Гигантская голова чёрного быка смотрела свысока на Маноло. У неё были длинные острые рога; открытые глаза стеклянно блестели. «Она слишком большая, — подумал мальчик, — она такая же, как голова Пататеро». Но глаза этого быка были другими, не такими страшными, как глаза отцовского убийцы.
— Его звали Касталон, — сказал граф. — Твоего сегодняшнего быка зовут Касталон Второй. Он столь же великолепен, как и этот. И я полагаю, он заслужил ту же участь. Великой фаэны великого тореро.
Маноло глядел в пол и знал, что граф ждёт ответа, ждёт заверения, что он, Маноло, приложит все усилия, чтобы… Но ничего такого он не скажет.
— Не будете ли вы так любезны оставить нас наедине?
Это сказал Кастильо. Маноло не поднимал головы и не видел, как граф вышел. Но вот когда Альфонсо Кастильо заговорил, голову он поднял.
— Не должно быть другой участи храброго зверя, кроме благородной смерти после благородного поединка. Но с человеческой судьбой не так. Человек не похож на сражающегося быка. Жизнь человека должна быть не только борьбой, но и отданием себя, и любовью. Человеческая жизнь — это многое. Прежде чем станешь мужчиной, ты можешь выбирать из множества вещей: поступить правильно или неправильно; сделать, как хочешь ты или как хотят окружающие; быть верным себе или нет.

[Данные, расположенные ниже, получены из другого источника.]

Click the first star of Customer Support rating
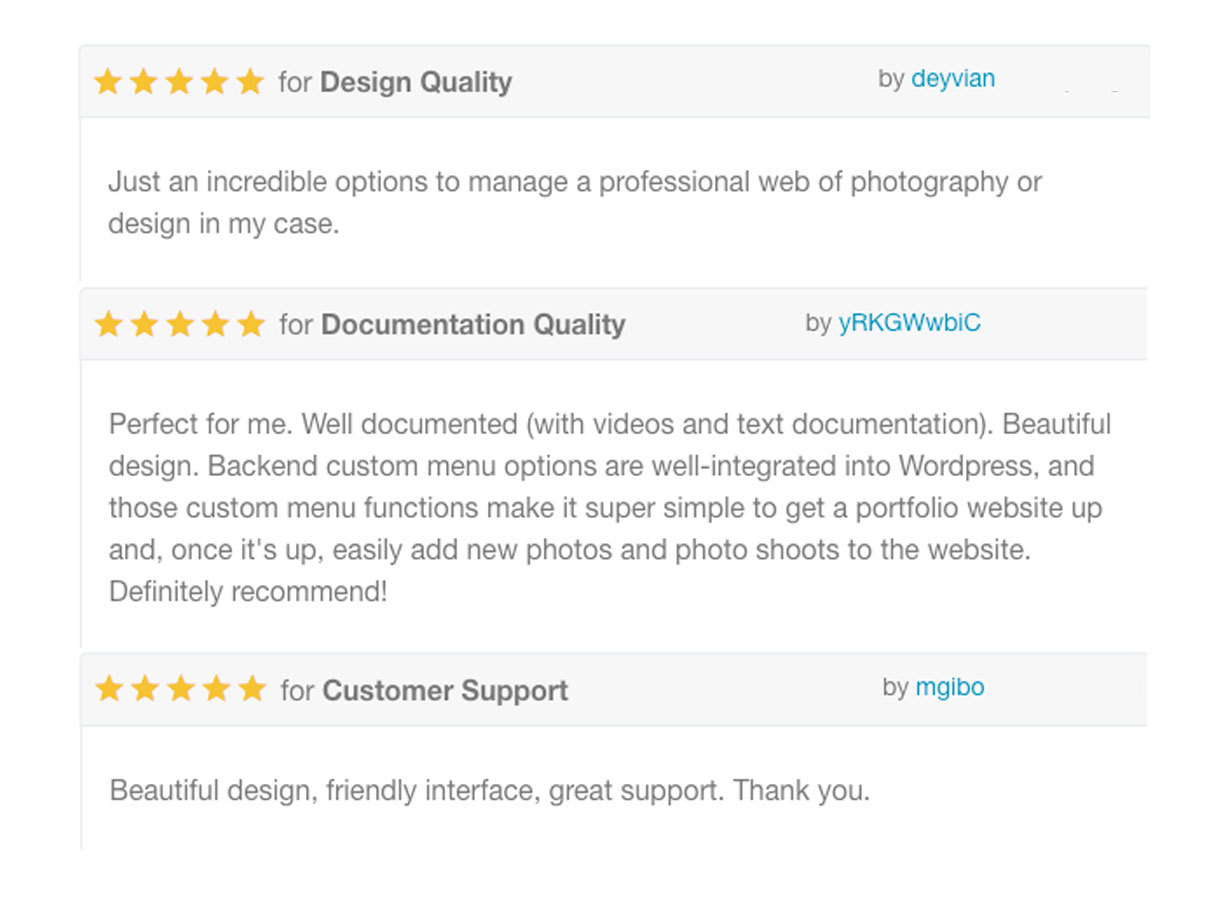 click(x=109, y=689)
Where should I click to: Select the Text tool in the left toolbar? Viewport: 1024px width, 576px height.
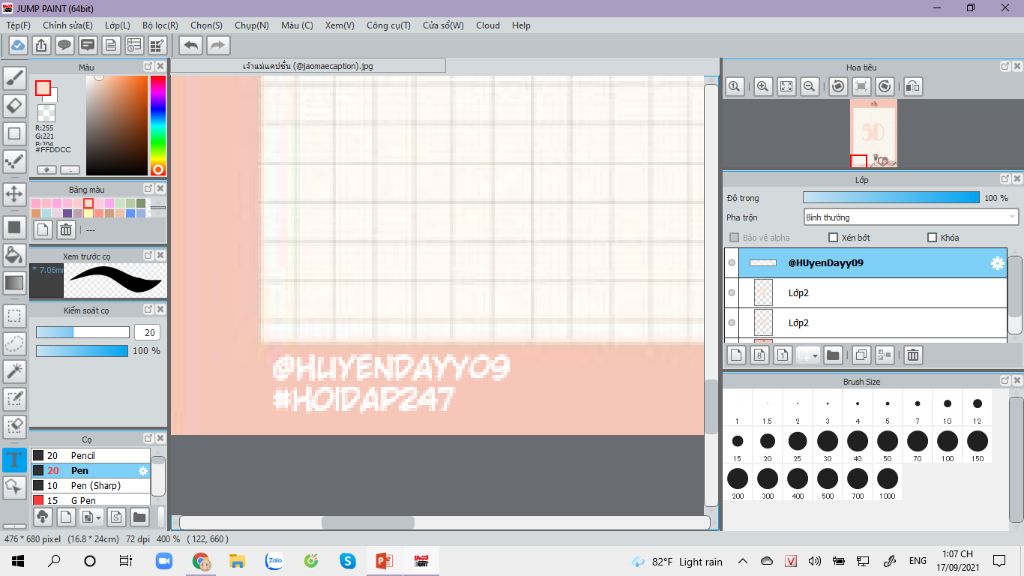pos(14,460)
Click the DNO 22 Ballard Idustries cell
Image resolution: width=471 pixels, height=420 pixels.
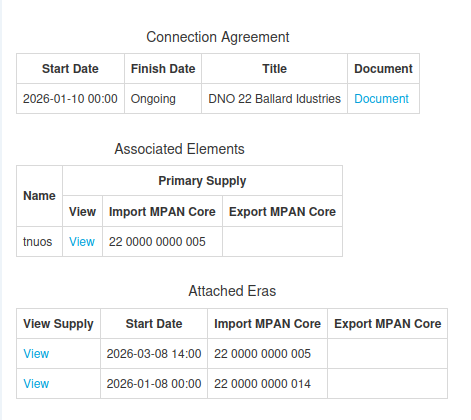(x=274, y=99)

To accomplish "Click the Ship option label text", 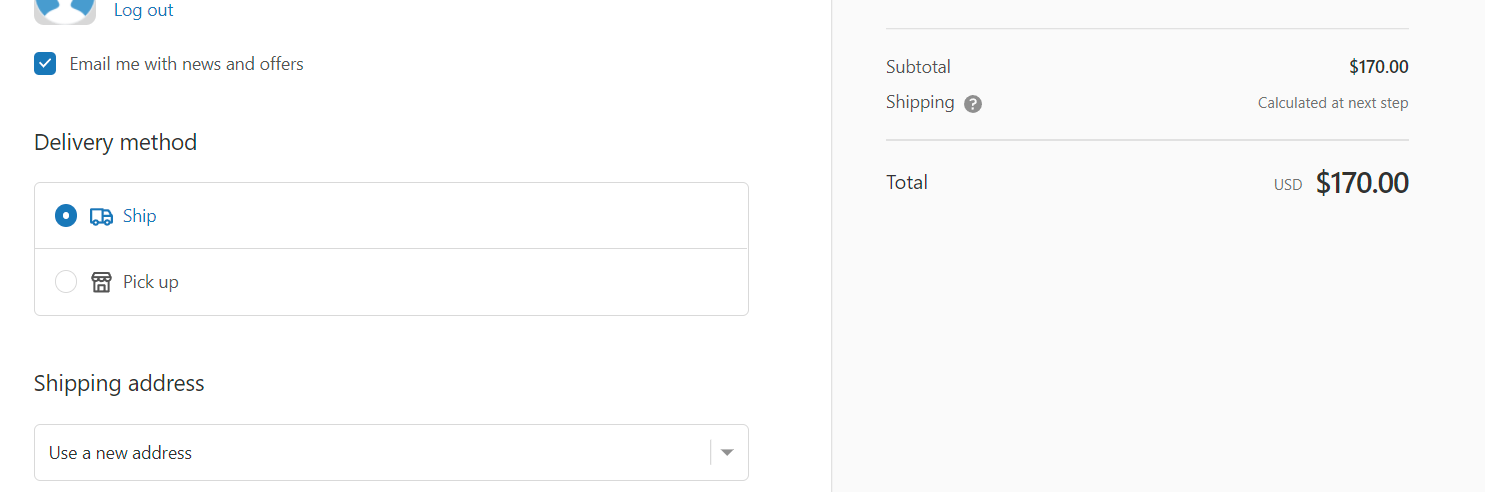I will [139, 216].
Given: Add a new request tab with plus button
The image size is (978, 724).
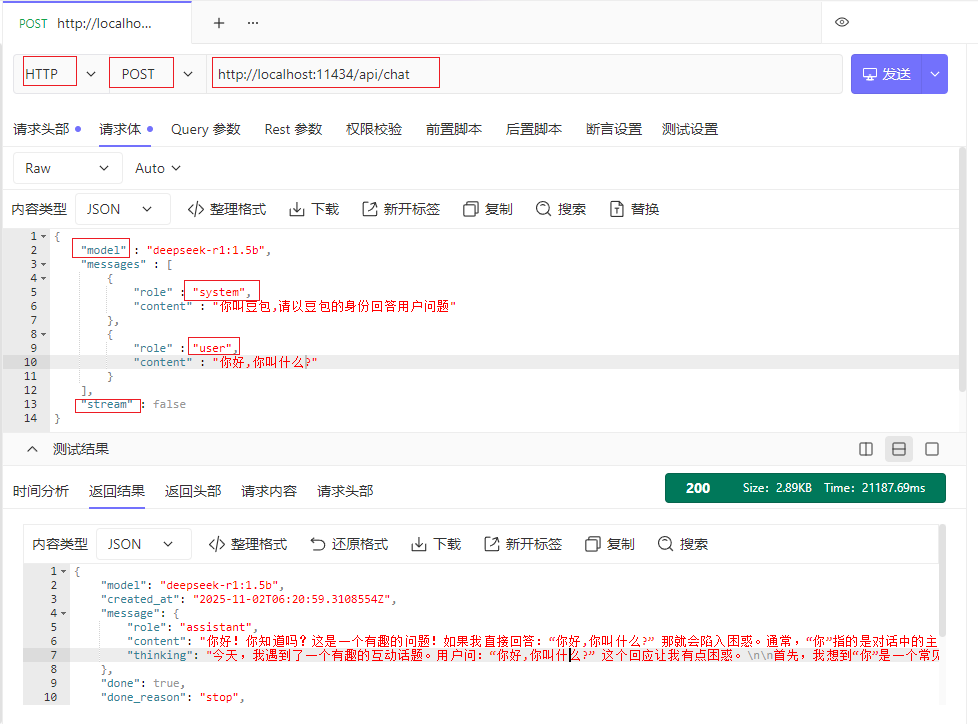Looking at the screenshot, I should point(219,21).

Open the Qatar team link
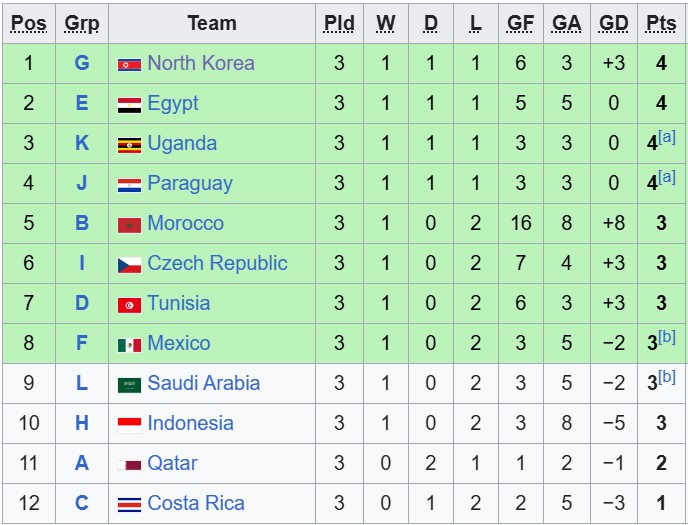tap(172, 463)
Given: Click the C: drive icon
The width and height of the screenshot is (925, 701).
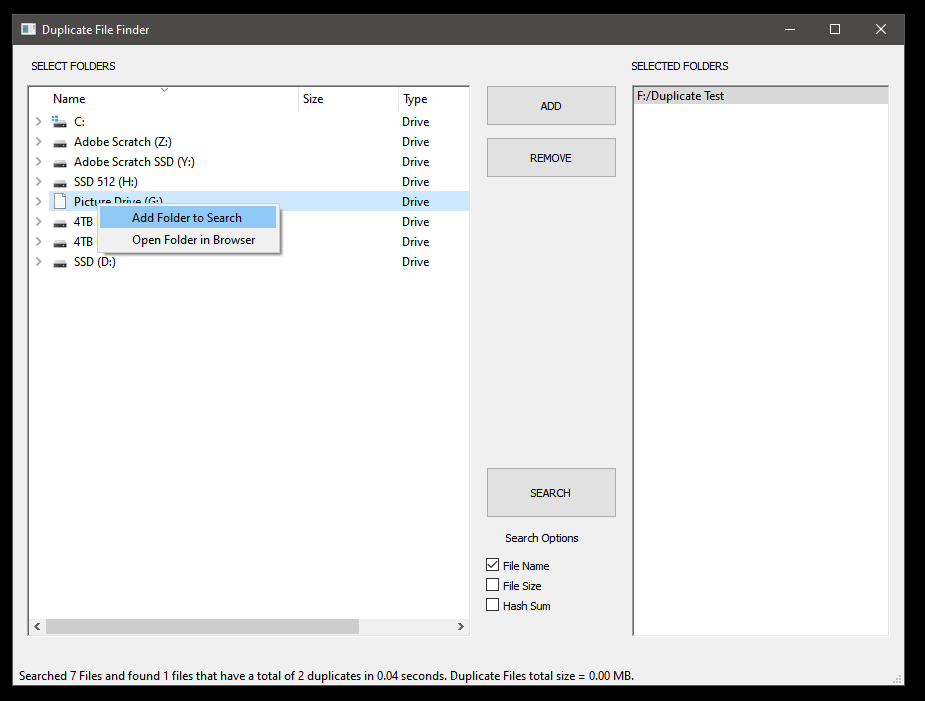Looking at the screenshot, I should [60, 121].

Впервые с тех пор, как проснулся, Маноло почувствовал реальность того, что слышал и видел. Нет, страх не оставил его, он всё ещё сидел внутри, но разум его работал. Он повторил про себя последние слова Кастильо. Мама сказала почти то же самое, когда говорила об отце.
— Никто, кроме твоего отца, не узнал, почему я на самом деле сижу здесь, в этом кресле, а не стою рядом с тобой, — голос Альфонсо Кастильо смягчился и больше не казался хриплым.